During his talks with Tito in Brioni, the West German chancellor himself raised the issue of compensation, stressing that it was an open problem that needed to be discussed openly
There was undisguised fondness for the new West German chancellor in Yugoslavia. Over the course of the two decades preceding Brandt’s arrival at the helm of the government in Bonn, Yugoslav representatives in West Germany had maintained close contacts with social democratic leaders. Although Yugoslav communists and German social democrats had no ideological affiliations, they still managed to find common ground on issues that were vital to the future of Germany, but also to the security of Yugoslavia. In Belgrade, Brandt was considered a man made of a different political cloth than Adenauer and his associates. It was noted that Brandt was an anti-fascist, which had special gravitas in the context of the complex negative legacy of Yugoslav-German relations and the ideological orientation of the Yugoslav authorities. Brandt’s arrival as head of West German diplomacy was welcomed with great optimism in Belgrade. This also explains Belgrade’s willingness to restore diplomatic relations with Bonn without any preconditions, in terms of demanding the resolving numerous bilateral issues accumulated over the preceding years. However, restoring relations was just the first step. Unresolved issues had yet to be remedied.
While Yugoslavia could serve as a model of socialist transformation for Brandt the socialist and mayor, for Brandt the statesman, visiting Yugoslavia meant getting to grips with the extremely difficult legacy of German-Yugoslav relations. The central issue burdening relations was that of compensation for Yugoslavia’s victims of Nazi persecution. This issue represented a crucial obstacle in the rapprochement of Belgrade and Bonn for more than a decade. It had both economic and moral dimensions. During his talks with Tito in Brioni, the West German chancellor himself raised the issue of compensation, stressing that it was an open problem that needed to be discussed openly. Brandt emphasised that West Germany could no longer return to the past, while at the same time it couldn’t simply ignore its history or “sweep it under the rug”. The West German side offered capital assistance in the form of a loan totalling one billion Deutschemarks, and the Yugoslav side accepted to consider the issue closed with this indirect solution – albeit without explicitly mentioning compensation, so as not to set a precedent for other Eastern European countries.
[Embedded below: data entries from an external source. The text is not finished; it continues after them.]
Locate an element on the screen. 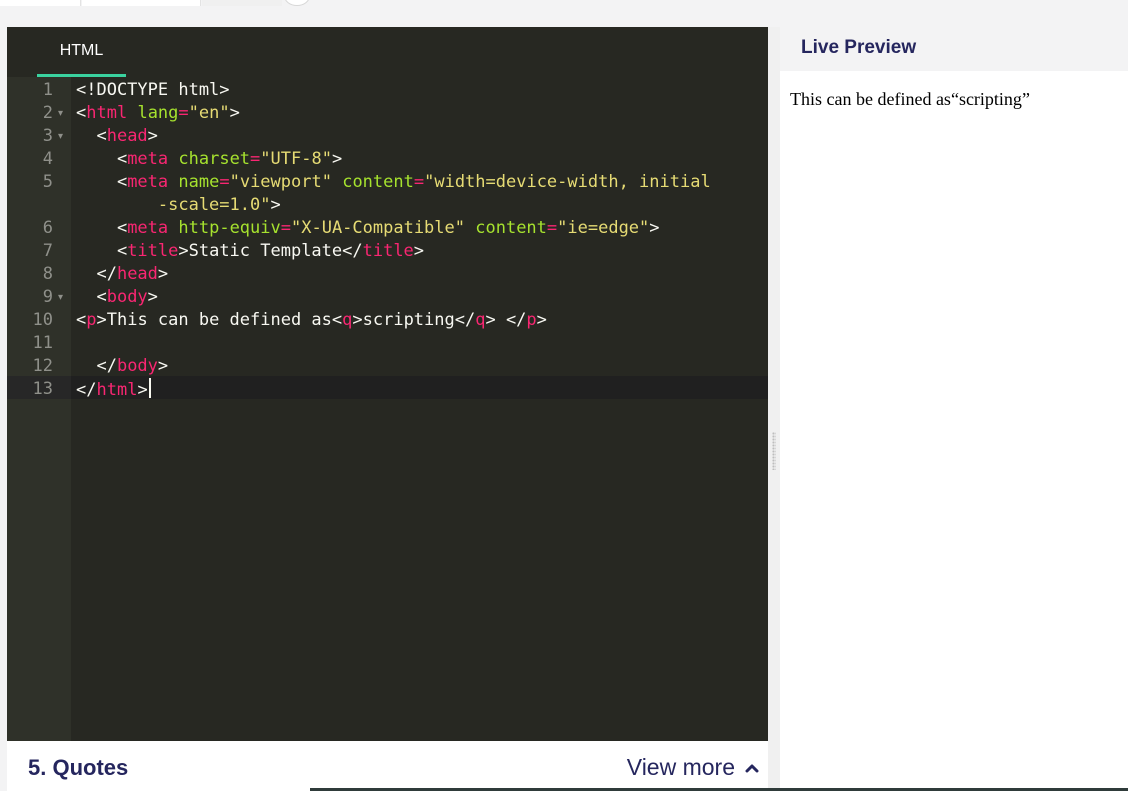  code-line: 13 </html> is located at coordinates (388, 388).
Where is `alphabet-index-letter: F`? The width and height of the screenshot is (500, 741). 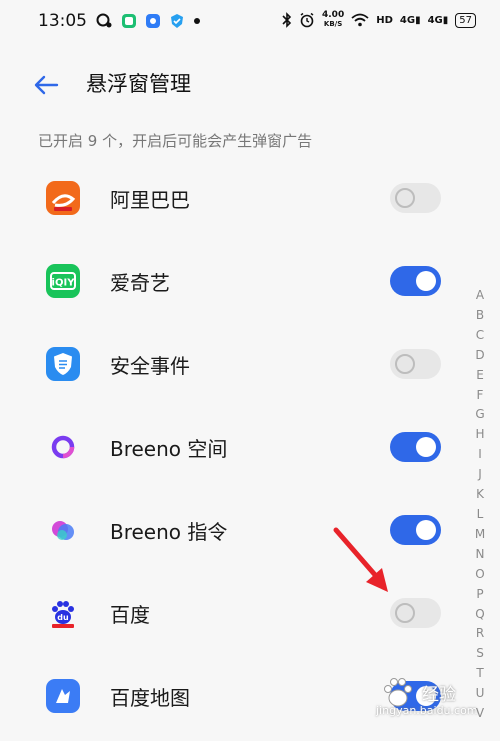 alphabet-index-letter: F is located at coordinates (480, 396).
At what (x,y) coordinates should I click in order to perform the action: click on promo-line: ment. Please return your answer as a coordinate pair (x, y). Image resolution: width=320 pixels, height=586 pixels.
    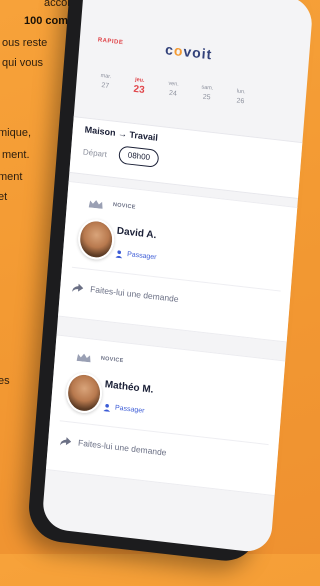
    Looking at the image, I should click on (12, 177).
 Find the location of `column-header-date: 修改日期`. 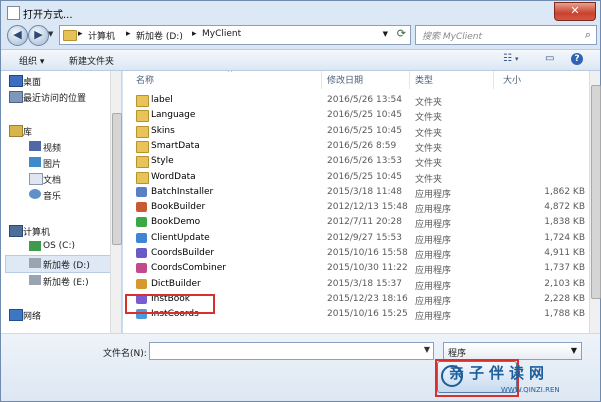

column-header-date: 修改日期 is located at coordinates (345, 80).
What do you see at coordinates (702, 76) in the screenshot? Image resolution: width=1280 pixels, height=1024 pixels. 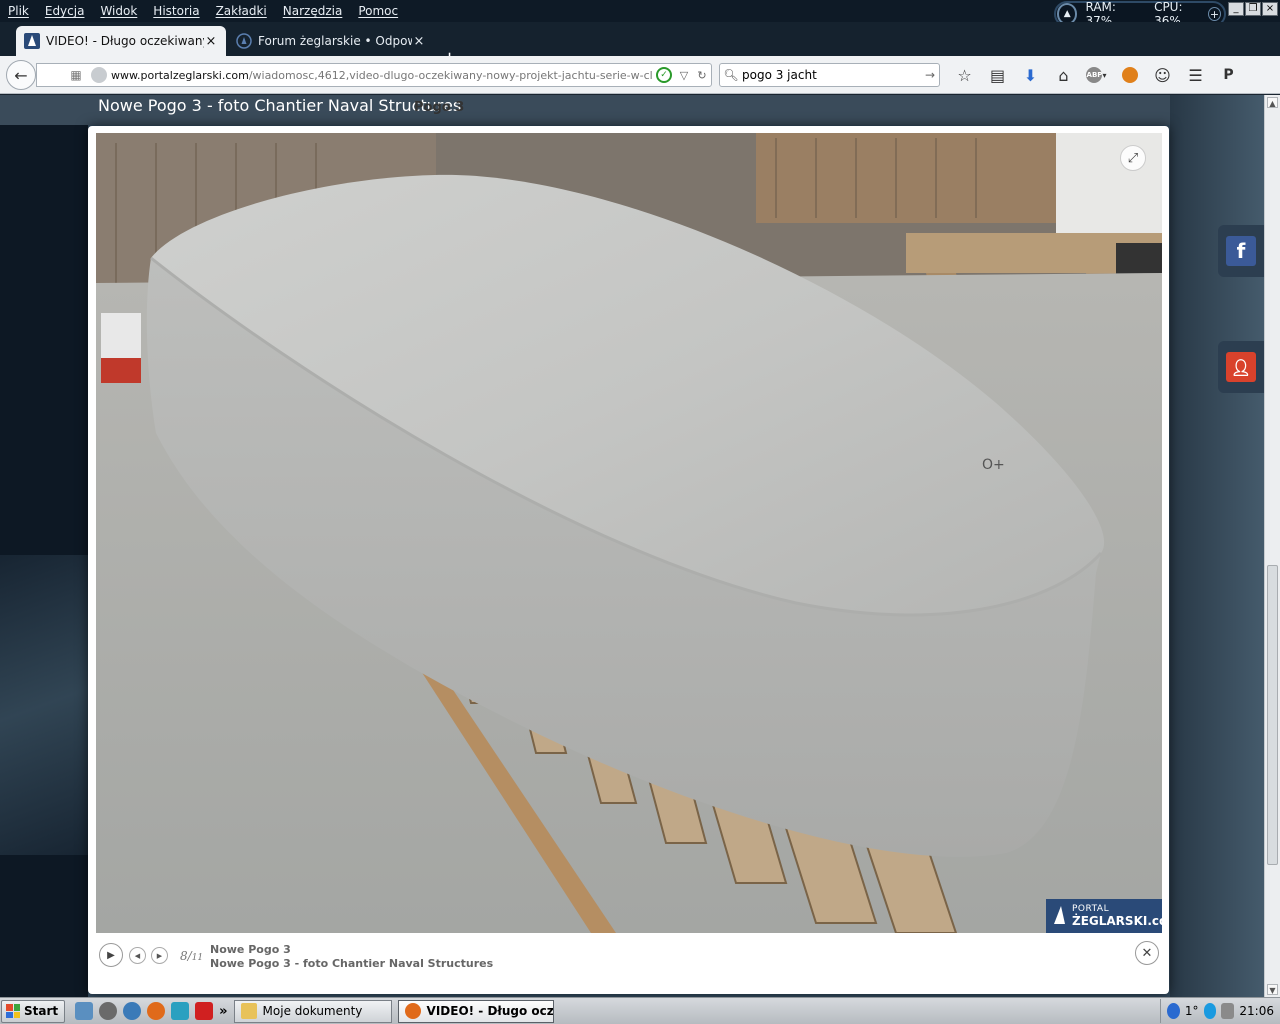 I see `reload-icon: ↻` at bounding box center [702, 76].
During his time in Yugoslavia, Brandt also visited the National Library in Belgrade. In presenting a gift to the Library in the form of a consignment of replacement books for those that had perished in the German bombing of 6th April, 1941, Brandt made a symbolic gesture of repentance on behalf of the German people for the devastation wrought during World War II. With the Brioni “Gentlemen’s Agreement” between Tito and Brandt, the two sides agreed to lay to rest open and painful problems from the past through a stake in the future, in the form of long-term arrangements to cooperate in various fields.